I’m drowning under a pile of homework etc. right now, so I’ll be brief. Just wanted to write a few thoughts down. Basically, the problem is that I’m a comp sci major, but lately I’ve been wondering if I might have picked the wrong major.
I’ve always been able to keep up with classes without having to study. In high school, it got to the point where I didn’t even consistently keep track of when tests were. I would walk in, notice everyone’s desks were unusually empty, think “Oh, I guess we have a test today,” and then proceed to ace it.
But this year (my third year of college), it stopped being that way. When I hear about a test, I actually get worried, and start reviewing. And then when I actually take the test, there are questions I’m not quite sure of. Which might not sound like a big deal, but for me it’s a bit of a new experience.
And as I was thinking about it, it occurred to me that the reason for this is that I’m just not interested in my classes. So as the teacher is going on lecturing, I’ll be reading manga on my phone, and then when he assigns homework I don’t know how to do it. So then I have to read the textbook in the time when I could be doing other things, and that means less time to catch up with the other classes that I’ve been reading manga in, and so on. Which would explain why things have been spiraling out of control for me lately.
This is not how things work out when I take a class I’m interested in. In that case, well… a lot of the time, I’ll already know what the teacher is going to teach us before he does it. If not, then once he starts teaching, I’ll start playing around thinking about the material covered in the class in my spare time, trying to apply it to various things that the teacher didn’t mention it was applicable to, and then a few classes in I’ll be at the point where I already know what the teacher is going to teach us before he teaches it. Or I’ll formulate my own pet theories that contradict what the teacher says (but of course, on the tests I’ll pretend to agree with the teacher).
Of course, this is also true of my experience with comp sci courses to some extent. In my first year as a comp sci major, I learned nothing new, except the syntax of Java, the primary programming language used in the comp sci department. It didn’t take long for me to decide that I hate Java. Instead, my favorite language is Common Lisp, the cult classic with syntax that looks positively alien to people with a background in any other programming language, ranked number one in amount of esoteric self-referential thinking required to use it. Naturally, I aced all the tests without studying as well.

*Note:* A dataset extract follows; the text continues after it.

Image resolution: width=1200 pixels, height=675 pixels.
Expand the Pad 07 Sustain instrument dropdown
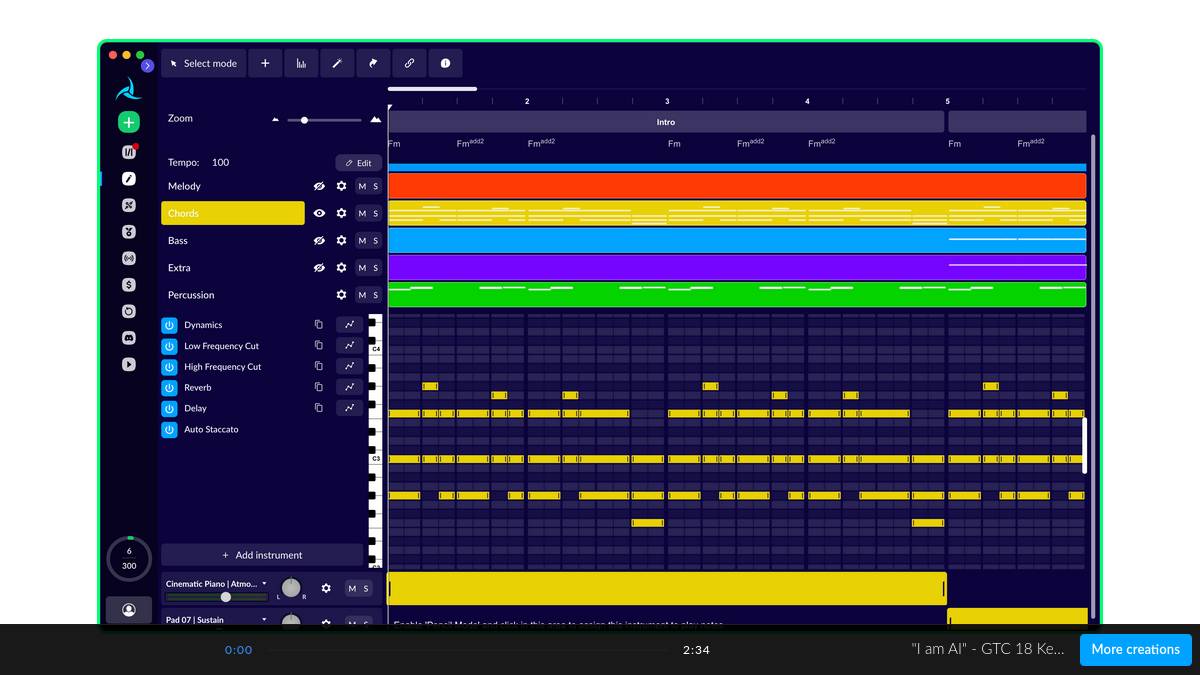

The reason I started thinking I’m probably not that interested in comp sci is because lately, I’ve noticed a pattern in my manga-reading. I’m currently taking five classes, two in linguistics and three in comp sci. I mostly read manga or do research (of things irrelevant to the class) or draw or whatever during all three of my comp sci classes. But I don’t do that in either of my linguistics classes.
So that’s why I’ve been thinking lately that maybe I should have majored in math. I had a lot of fun with discrete math, calculus, and linear algebra. For me, the homework in those classes was like a nice treat at the end of a long day. Proving that a set of vectors was linearly independent was a great way to unwind before bed.
But of course, the problem is that there’s always the possibility that majoring in math is just as hard as majoring in computer science. Well, it pretty much certainly is, but I mean I might end up reading manga as much in math classes as I do in computer science classes. In that case, there might not be much point switching majors.
And then there’s also the problem of how this will affect my scholarship. I’m only covered for four years; if I end up taking longer than that to graduate, then I’ll have to take out a loan.
Not to mention math isn’t the only possible alternative to comp sci; linguistics is an option as well. So I’ll have to decide between those at some point, too.
So there’s a bunch of thoughts, I guess. Now I’d better start actually doing homework.